Countries across the globe are in a rush to inoculate its citizens and get a handle on the pandemic, whereas India has at least 50 million doses and more, ready for use but the Central government and the Serum Institute of India are unable to reach a decision on the price of the Covishield vaccine. The airlifting of the vaccine was apparently supposed to start happening by 7 or 8 January, but it is likely to happen only by Monday now.

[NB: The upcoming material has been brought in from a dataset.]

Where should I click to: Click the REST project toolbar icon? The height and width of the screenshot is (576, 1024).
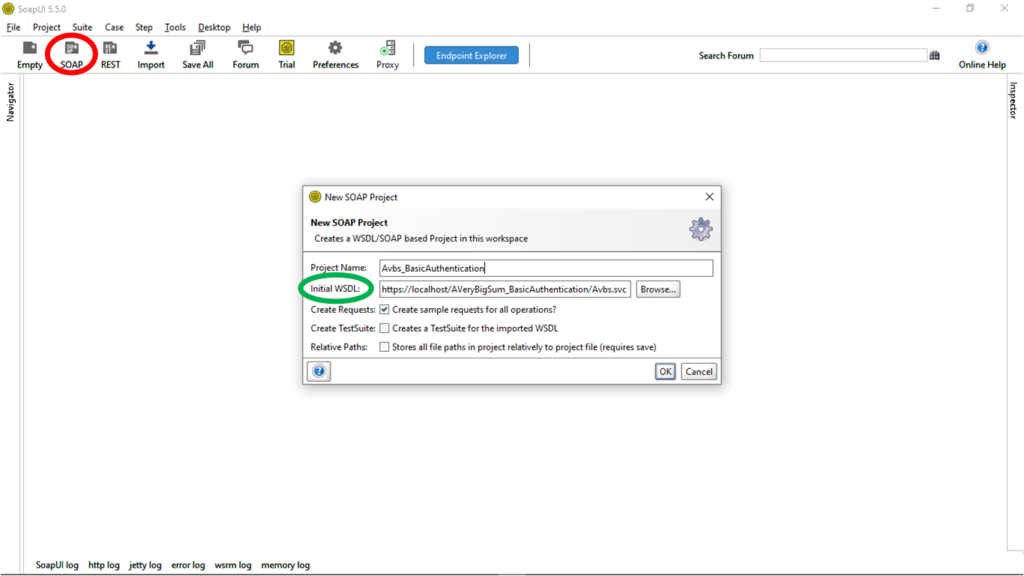click(x=110, y=48)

According to a letter released by Brazillian president’s office on Friday, amid border delays to vaccine’s arrival in Brazil, Jair Bolsonaro, the president of Brazil, asked Prime Minister Narendra Modi to expedite a shipment of AstraZeneca’s Covid-19 vaccine.
Meanwhile SII CEO, Adar Poonawalla said, “There is absolutely no price negotiation at all. The vaccine rollout will happen in a few days. There are due processes to be followed before we transport the vaccine doses”.
On 3 January, Adar Poonawalla said Indian officials have “orally” agreed to buy 100 million doses at a “special price” of 200 rupees ($2.74) a shot, below the about $4 to $5 price tag given to the U.K. government. The company then wants to sell vaccines privately to individuals and companies at a marked-up cost of 1,000 rupees within two to three months.
The Indian government is probably looking to add pressure on SII to lower its prices, as seen by their decision to greenlight a rival vaccine, Covaxin, developed by a local company, Bharat Biotech, which is still recruiting volunteers for final-stage testing.
SII has 50 million doses ready and packed for transportation and distribution at their Pune plant, but they are waiting for the government to place a formal order before they can undertake the massive transportation exercise. IndiGo, in an official statement, said, “In line with our business model and cost leadership strategy, we are happy to evaluate the shipment of Covid-19 vaccines onboard our aircraft and will promise to contribute to the best of our abilities”.